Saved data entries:
══════════════════════════════

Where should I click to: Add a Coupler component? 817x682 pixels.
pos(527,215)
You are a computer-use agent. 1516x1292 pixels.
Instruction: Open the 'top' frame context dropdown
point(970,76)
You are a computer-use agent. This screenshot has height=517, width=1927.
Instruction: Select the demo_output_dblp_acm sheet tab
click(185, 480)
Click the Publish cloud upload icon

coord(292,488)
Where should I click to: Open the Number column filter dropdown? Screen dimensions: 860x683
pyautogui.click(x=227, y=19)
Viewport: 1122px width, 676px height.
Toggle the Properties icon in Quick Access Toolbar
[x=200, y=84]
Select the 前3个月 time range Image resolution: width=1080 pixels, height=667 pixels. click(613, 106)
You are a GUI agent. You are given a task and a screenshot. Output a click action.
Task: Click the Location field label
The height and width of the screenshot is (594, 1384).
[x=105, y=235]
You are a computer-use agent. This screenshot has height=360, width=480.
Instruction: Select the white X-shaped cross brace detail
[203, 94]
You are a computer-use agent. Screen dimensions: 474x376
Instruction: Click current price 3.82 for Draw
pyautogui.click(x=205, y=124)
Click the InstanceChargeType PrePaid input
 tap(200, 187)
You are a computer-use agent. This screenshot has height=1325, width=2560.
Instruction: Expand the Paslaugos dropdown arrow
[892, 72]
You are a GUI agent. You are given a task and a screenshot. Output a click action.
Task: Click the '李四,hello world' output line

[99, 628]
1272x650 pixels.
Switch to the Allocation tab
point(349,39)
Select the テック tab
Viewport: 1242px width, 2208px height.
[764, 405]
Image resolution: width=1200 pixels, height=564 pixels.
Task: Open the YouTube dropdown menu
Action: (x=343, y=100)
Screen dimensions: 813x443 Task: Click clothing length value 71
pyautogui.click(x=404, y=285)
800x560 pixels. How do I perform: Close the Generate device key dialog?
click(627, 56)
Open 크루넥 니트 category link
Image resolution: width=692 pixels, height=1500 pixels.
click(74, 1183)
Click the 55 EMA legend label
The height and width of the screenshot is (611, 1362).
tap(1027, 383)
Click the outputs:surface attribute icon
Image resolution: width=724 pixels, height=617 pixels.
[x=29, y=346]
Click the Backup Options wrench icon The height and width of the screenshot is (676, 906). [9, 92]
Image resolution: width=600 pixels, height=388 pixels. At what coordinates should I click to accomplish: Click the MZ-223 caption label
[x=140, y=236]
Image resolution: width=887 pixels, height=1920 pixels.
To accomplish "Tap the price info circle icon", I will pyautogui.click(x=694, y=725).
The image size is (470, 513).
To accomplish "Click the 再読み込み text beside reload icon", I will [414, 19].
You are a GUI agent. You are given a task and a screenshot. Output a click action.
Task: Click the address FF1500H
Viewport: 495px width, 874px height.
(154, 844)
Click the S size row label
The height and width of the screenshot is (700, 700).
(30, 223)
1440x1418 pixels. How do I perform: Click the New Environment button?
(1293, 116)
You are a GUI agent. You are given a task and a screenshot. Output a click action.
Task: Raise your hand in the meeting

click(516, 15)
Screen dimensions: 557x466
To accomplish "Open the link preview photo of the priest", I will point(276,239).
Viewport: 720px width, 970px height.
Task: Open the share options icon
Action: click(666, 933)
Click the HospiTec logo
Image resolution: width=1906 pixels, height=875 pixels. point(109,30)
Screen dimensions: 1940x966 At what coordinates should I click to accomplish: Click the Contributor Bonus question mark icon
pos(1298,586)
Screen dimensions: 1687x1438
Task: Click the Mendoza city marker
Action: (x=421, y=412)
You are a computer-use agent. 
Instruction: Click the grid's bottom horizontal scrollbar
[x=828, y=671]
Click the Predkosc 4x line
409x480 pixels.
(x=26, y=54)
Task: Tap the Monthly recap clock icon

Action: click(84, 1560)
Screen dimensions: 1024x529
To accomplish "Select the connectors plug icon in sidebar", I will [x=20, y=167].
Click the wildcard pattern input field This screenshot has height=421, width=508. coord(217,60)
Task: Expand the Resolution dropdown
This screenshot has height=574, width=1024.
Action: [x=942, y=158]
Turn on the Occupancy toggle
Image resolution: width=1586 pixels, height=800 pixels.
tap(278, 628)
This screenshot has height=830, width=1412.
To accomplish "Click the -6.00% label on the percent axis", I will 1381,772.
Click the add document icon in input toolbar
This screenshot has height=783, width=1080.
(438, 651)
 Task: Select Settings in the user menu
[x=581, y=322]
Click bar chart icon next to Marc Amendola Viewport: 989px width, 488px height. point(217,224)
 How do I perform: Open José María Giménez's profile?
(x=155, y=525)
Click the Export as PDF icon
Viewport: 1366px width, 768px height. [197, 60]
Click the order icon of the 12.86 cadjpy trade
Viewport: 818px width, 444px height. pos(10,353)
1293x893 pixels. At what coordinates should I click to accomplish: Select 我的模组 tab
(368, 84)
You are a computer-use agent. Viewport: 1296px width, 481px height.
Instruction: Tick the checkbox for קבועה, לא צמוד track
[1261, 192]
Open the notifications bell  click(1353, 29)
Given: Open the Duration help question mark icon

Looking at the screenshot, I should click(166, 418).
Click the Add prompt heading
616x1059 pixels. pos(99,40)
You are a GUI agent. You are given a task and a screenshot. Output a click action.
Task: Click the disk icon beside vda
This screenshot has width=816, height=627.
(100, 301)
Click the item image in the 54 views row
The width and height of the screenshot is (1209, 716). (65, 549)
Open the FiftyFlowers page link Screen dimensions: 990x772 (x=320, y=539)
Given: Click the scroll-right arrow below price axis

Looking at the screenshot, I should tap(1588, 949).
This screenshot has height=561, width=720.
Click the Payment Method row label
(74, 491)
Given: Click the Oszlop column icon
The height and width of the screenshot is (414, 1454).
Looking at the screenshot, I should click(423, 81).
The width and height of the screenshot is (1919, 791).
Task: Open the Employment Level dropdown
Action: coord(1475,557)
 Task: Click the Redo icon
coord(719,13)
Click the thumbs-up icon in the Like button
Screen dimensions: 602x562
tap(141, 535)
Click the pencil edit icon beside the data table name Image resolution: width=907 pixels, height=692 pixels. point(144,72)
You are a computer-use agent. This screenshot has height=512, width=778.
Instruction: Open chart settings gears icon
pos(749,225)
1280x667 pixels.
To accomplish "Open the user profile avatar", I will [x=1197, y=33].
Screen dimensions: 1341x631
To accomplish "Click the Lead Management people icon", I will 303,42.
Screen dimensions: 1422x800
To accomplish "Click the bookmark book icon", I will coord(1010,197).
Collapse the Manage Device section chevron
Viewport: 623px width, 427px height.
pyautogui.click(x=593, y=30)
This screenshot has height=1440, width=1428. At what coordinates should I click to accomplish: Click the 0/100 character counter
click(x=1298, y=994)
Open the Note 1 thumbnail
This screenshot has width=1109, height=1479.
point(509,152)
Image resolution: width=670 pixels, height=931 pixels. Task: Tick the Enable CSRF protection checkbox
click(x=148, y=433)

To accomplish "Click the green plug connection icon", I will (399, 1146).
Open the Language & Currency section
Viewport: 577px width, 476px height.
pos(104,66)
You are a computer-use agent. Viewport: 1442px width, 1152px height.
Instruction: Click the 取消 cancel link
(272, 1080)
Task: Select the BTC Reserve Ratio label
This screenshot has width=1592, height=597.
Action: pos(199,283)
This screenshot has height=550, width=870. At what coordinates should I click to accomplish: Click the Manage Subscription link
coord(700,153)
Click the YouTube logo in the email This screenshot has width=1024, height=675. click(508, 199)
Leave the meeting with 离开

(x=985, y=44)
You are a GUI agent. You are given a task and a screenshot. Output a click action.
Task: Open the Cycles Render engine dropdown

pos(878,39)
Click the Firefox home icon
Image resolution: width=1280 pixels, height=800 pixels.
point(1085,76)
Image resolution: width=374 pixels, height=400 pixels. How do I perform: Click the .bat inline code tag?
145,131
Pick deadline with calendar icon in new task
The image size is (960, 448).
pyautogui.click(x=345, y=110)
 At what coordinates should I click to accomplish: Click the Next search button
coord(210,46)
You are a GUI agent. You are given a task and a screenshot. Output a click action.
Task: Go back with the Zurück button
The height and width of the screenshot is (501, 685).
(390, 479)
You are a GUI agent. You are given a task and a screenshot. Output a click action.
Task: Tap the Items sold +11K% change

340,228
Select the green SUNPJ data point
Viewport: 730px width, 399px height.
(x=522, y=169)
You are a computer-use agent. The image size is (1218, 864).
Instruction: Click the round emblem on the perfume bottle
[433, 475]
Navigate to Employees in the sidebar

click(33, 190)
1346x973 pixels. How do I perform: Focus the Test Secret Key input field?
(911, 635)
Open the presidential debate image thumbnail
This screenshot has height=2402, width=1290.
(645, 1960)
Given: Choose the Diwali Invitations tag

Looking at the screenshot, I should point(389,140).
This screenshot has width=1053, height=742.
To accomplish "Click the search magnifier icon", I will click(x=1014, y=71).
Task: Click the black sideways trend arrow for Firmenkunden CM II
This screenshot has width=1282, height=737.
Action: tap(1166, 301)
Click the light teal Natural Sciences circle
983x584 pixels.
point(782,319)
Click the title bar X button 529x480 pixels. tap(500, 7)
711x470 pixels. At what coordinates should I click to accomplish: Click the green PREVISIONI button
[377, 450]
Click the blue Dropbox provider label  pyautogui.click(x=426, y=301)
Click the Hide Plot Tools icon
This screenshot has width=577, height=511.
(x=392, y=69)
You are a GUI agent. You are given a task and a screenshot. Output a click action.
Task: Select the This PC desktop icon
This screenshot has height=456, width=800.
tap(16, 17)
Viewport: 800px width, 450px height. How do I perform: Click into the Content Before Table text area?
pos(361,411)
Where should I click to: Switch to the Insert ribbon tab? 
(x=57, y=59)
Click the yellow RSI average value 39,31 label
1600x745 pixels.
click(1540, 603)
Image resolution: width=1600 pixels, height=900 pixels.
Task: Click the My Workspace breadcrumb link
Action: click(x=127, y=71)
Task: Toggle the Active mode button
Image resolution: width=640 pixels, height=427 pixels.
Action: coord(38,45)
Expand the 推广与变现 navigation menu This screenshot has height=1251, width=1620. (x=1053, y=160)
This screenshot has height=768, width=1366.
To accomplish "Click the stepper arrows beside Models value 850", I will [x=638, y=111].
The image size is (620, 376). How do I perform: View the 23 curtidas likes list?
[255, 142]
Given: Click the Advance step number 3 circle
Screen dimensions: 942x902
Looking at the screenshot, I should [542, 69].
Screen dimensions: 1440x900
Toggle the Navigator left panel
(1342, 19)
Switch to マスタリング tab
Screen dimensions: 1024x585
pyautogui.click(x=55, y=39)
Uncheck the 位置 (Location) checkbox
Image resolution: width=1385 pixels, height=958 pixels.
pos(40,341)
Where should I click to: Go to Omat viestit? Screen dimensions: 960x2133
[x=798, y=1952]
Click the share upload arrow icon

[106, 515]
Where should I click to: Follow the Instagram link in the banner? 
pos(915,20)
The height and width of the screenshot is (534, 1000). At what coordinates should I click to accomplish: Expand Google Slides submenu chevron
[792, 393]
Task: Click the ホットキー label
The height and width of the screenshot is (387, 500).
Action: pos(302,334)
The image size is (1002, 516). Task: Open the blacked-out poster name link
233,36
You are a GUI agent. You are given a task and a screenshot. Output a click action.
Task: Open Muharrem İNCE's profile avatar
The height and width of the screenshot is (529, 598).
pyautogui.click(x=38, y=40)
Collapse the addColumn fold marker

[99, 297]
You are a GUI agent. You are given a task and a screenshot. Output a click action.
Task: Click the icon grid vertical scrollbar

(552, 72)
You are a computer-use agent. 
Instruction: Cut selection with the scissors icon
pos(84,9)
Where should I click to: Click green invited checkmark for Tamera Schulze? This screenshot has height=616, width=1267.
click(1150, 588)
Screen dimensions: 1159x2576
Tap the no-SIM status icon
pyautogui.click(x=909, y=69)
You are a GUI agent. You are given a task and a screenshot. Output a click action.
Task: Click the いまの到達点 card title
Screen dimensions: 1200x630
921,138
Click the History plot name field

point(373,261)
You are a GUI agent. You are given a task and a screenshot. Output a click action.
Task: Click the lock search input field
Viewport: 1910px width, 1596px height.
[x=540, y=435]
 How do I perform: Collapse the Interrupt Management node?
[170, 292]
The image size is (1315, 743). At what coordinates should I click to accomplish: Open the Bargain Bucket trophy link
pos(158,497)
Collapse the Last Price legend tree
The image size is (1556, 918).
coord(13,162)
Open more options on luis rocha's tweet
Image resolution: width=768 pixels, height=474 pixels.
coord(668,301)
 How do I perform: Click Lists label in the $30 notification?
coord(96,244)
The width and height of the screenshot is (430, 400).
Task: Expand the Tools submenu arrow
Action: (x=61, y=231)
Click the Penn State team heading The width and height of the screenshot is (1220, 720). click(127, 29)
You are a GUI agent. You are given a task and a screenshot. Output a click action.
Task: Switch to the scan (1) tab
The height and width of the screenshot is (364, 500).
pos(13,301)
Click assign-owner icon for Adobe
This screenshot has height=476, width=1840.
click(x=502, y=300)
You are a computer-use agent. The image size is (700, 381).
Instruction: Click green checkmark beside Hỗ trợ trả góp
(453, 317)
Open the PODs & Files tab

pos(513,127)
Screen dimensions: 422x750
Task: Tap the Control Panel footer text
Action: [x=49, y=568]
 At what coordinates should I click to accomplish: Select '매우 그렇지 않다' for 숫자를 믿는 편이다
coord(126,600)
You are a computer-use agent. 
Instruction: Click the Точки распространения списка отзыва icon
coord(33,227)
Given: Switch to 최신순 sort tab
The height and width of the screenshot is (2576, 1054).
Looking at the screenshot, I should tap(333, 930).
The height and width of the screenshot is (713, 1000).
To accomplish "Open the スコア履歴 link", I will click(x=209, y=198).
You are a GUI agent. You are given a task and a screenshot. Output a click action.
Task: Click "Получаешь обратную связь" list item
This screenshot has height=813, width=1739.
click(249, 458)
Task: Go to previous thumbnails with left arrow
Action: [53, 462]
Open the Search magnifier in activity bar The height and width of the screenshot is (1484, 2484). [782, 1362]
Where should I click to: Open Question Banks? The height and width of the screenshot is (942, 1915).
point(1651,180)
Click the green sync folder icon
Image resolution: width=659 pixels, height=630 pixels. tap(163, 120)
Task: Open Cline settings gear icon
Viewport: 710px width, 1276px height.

══════════════════════════════

» What you are asked to do
Among the records above, find the lines that contain "title" and copy every one.

» Solution to the exercise
Click the title bar X button 529x480 pixels. tap(500, 7)
Task: Click the いまの到達点 card title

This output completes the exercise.